The news gave MSG Sports shares a jolt when the market opened on Wednesday morning, with prices climbing roughly 13%. Still, even as the company’s market capitalization now tops $8 billion, it pales in comparison to the private market value of the franchises. According to Sportico’s most recent valuations in the NBA and the NHL, the Knicks ($9.85 billion) and Rangers ($3.65 billion) are collectively worth $13.5 billion.
They’re not the only publicly traded teams that Wall Street has generally been sour on. Manchester United, which ranked No. 2 on Sportico’s most recent list of the world’s most valuable soccer teams at $6.09 billion, has a market capitalization of just over $3 billion. Meanwhile, the Atlanta Braves don’t have quite as wide of a gap, but their public valuation falls roughly $1 billion short of their private mark of $3.71 billion.
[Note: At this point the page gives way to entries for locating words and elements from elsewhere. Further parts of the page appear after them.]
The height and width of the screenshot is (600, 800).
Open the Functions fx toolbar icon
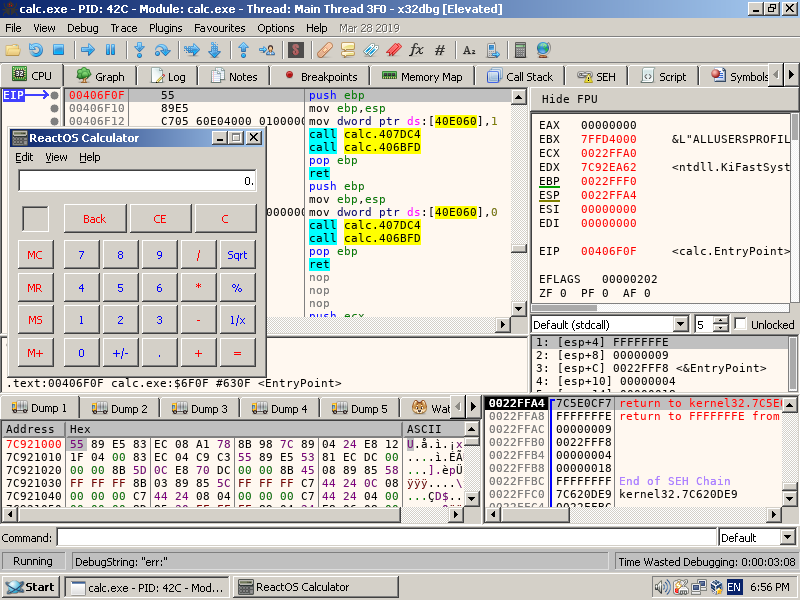tap(416, 50)
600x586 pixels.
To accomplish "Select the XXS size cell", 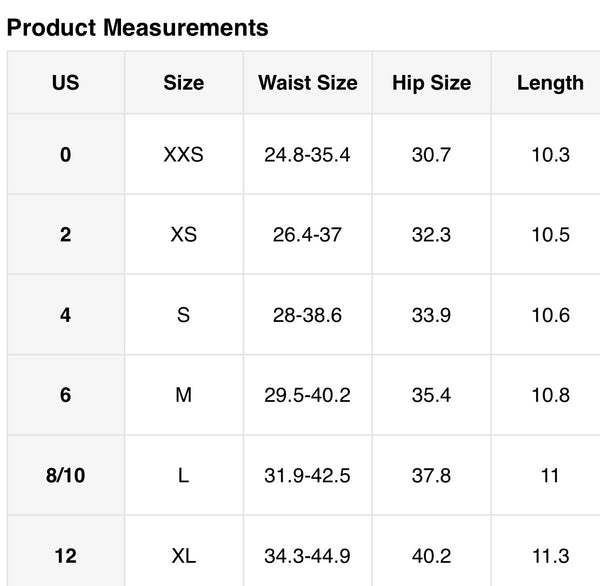I will (x=183, y=155).
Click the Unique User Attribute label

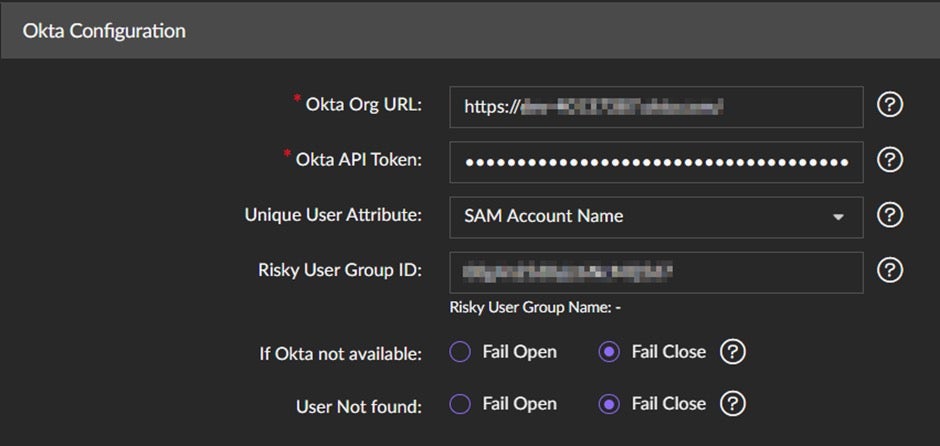click(333, 215)
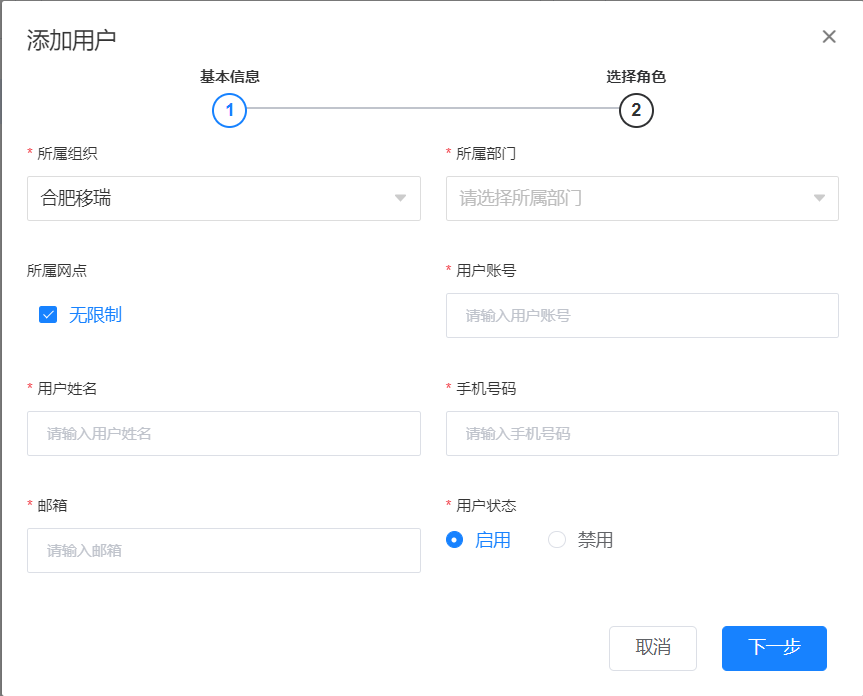The height and width of the screenshot is (696, 863).
Task: Open the 所属组织 dropdown showing 合肥移瑞
Action: click(x=210, y=198)
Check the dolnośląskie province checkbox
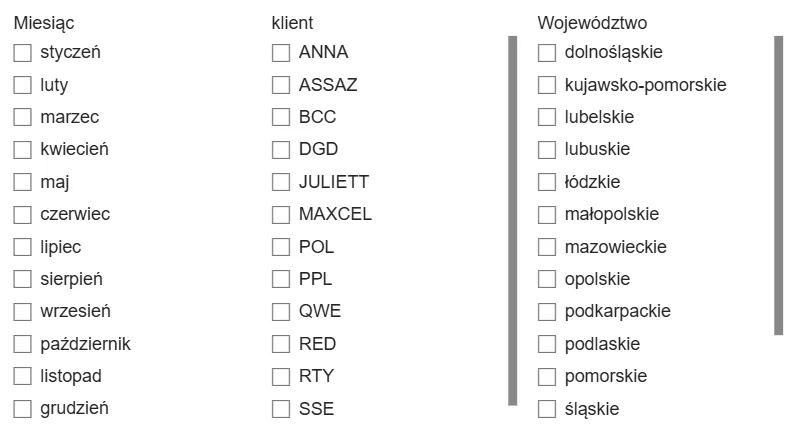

“I think there’s a general misunderstanding of sports as an asset class,” said Chris Marangi, the CIO of Value at Gabelli Funds, which operates a sports ETF fund where MSG Sports is the largest holding. “[Teams] don’t trade on PE or even priced to free cash flow. They are much like gold, stores of value, scarce assets that have to be understood in that context.”
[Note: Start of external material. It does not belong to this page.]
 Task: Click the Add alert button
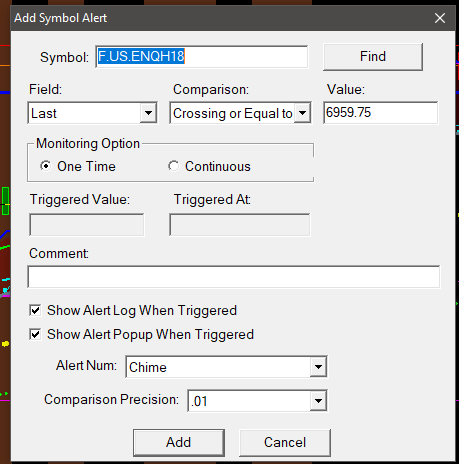tap(179, 442)
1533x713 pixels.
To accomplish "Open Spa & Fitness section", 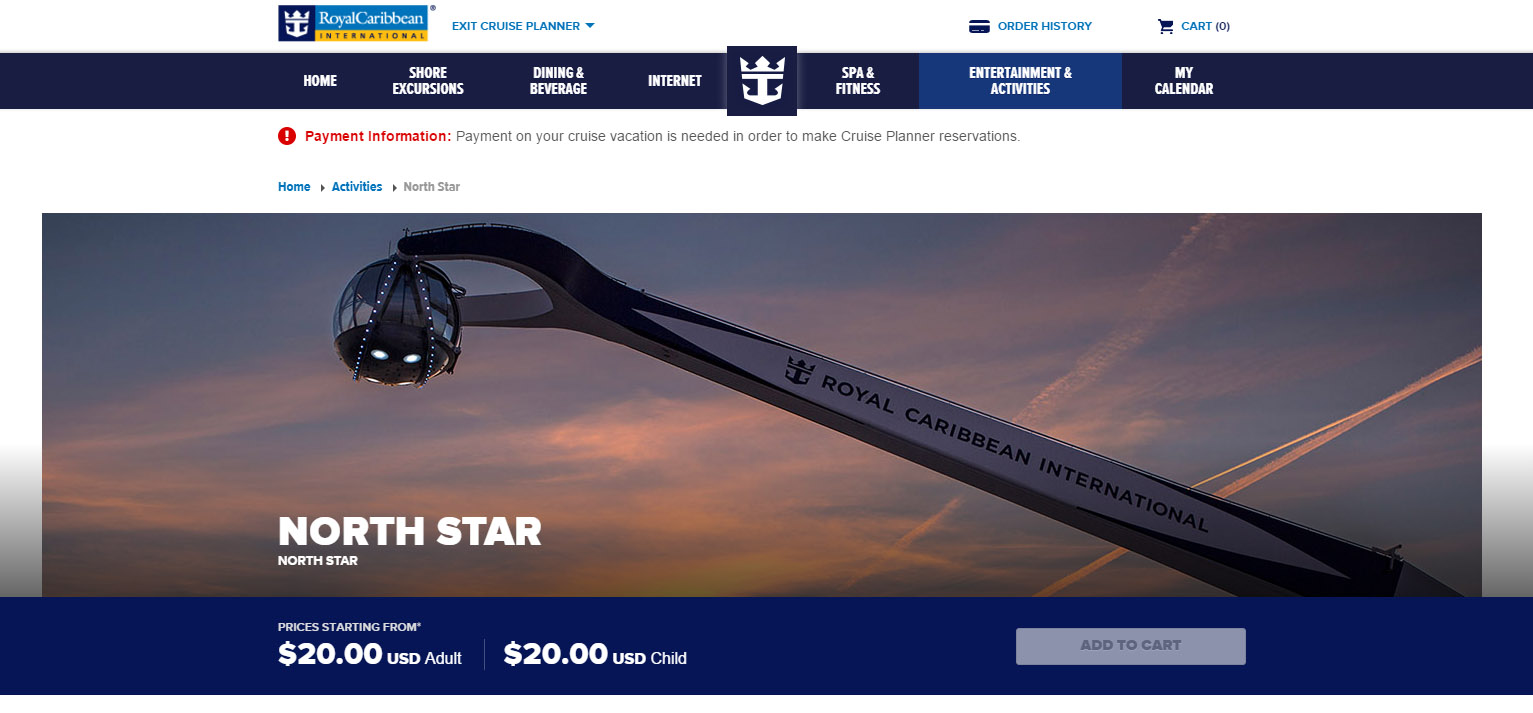I will point(858,81).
That historical lack of enthusiasm on Wall Street can flip when a private sale comes into the picture. Richard Jacobs launched an IPO for the Cleveland Indians, now called the Guardians, at $15 a share. But the stock dropped below $10 until he announced he was selling the team. That drove prices over $20, and Larry Dolan, the uncle of MSG Sports chairman James Dolan, agreed to buy the team for $323 million in 2000, locking in a nice profit for shareholders.
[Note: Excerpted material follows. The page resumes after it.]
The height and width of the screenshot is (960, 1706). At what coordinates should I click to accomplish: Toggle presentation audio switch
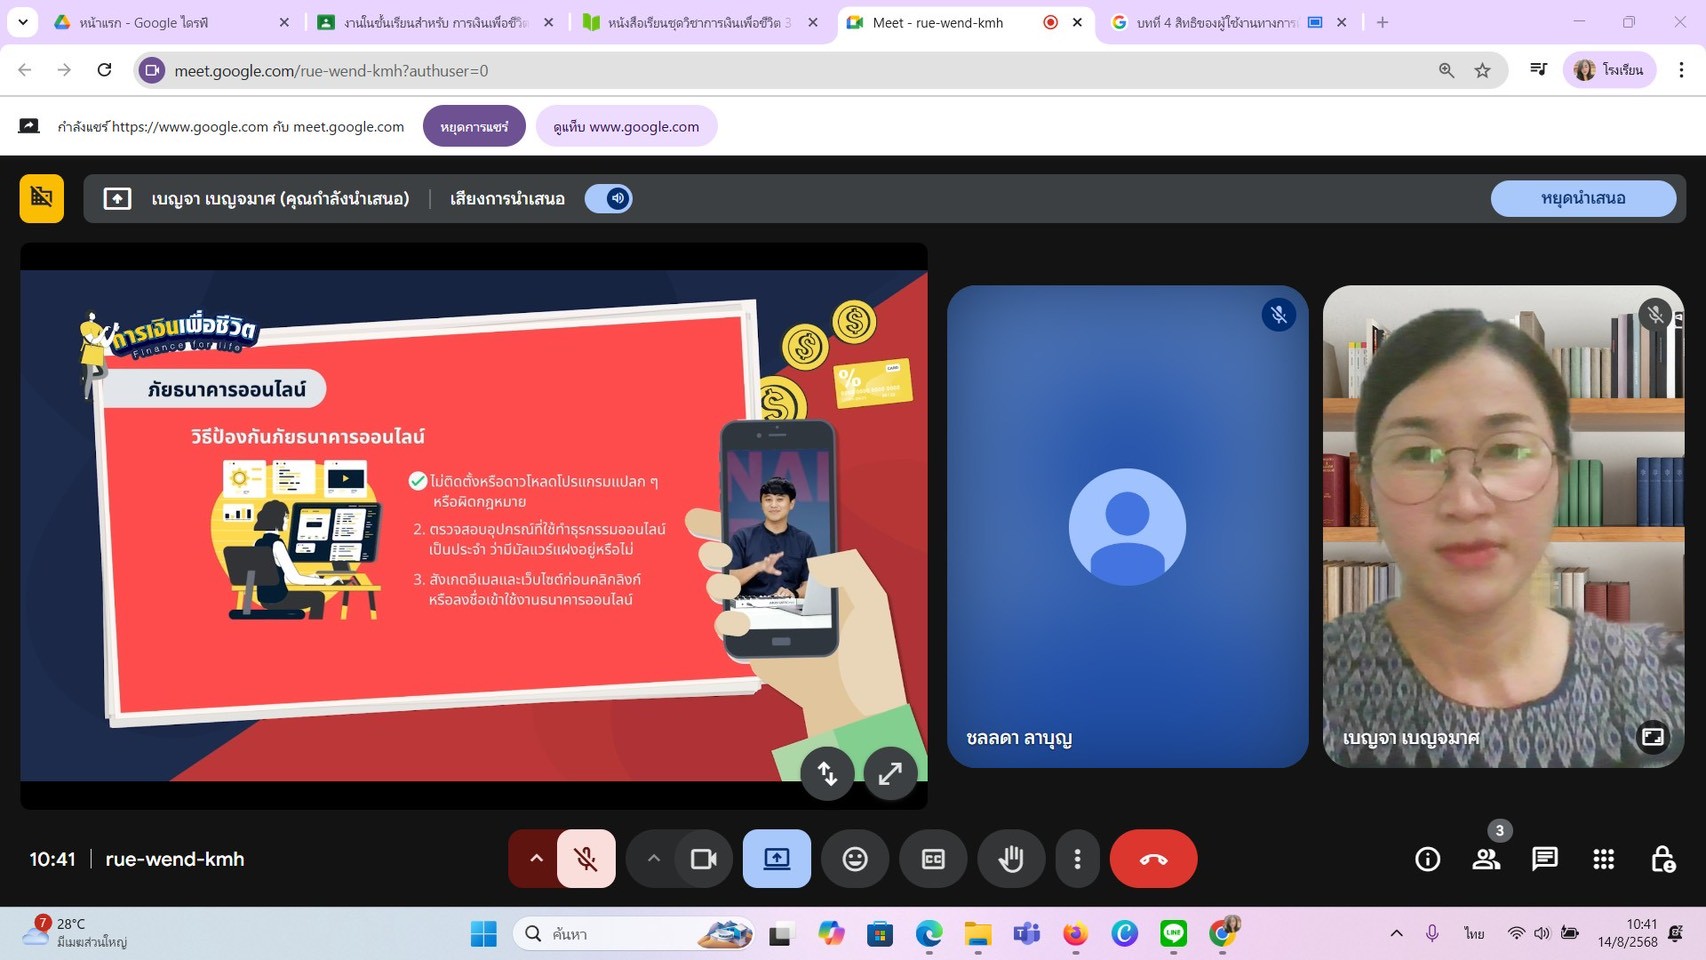pos(609,198)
A similar situation unfolded when the Glazer family brought in investment bank Raine Group to explore “strategic alternatives” for Manchester United, leading the club’s then-share price of $13 to more than double at the prospect of a potential sale. Ineos founder Jim Ratcliffe eventually bought a 25% stake in 2024 that implied a valuation of $6 billion, even if Manchester United’s market capitalization continues to lag.
In theory, the simplified asset structure could open the door to a minority stake sale, control transaction or take-private deal for either franchise, especially for investors who have divergent views about the future of each league. The market for sports investments has been red hot, with the average NBA and NHL team values rising 113% and 108%, respectively, over the past three years. The basketball world alone saw the two biggest control sales in professional sports history in 2025, with hedge fund billionaire William Chisholm acquiring the Boston Celtics for $6.1 billion and Guggenheim Partners co-founder Mark Walter buying the Los Angeles Lakers for $10 billion.
MSG Sports declined to comment as to whether the potential move would be a precursor to any kind of sale or take-private transaction.
Either way, the Dolan family has a demonstrated knack for finding value, particularly through spin-offs. Since 2010, the Dolans have separated the Madison Square Garden Company and AMC Networks from Cablevision, split apart MSG’s sports and entertainment assets, and reshuffled the corporate hierarchy of MSG Networks and Sphere Entertainment. Now, the Knicks and Rangers may be next.
“I think there used to be this notion 20 years ago of the Dolan discount,” Marangi said. “I think given the actions of the family over that period, that has decidedly shifted to a Dolan premium.”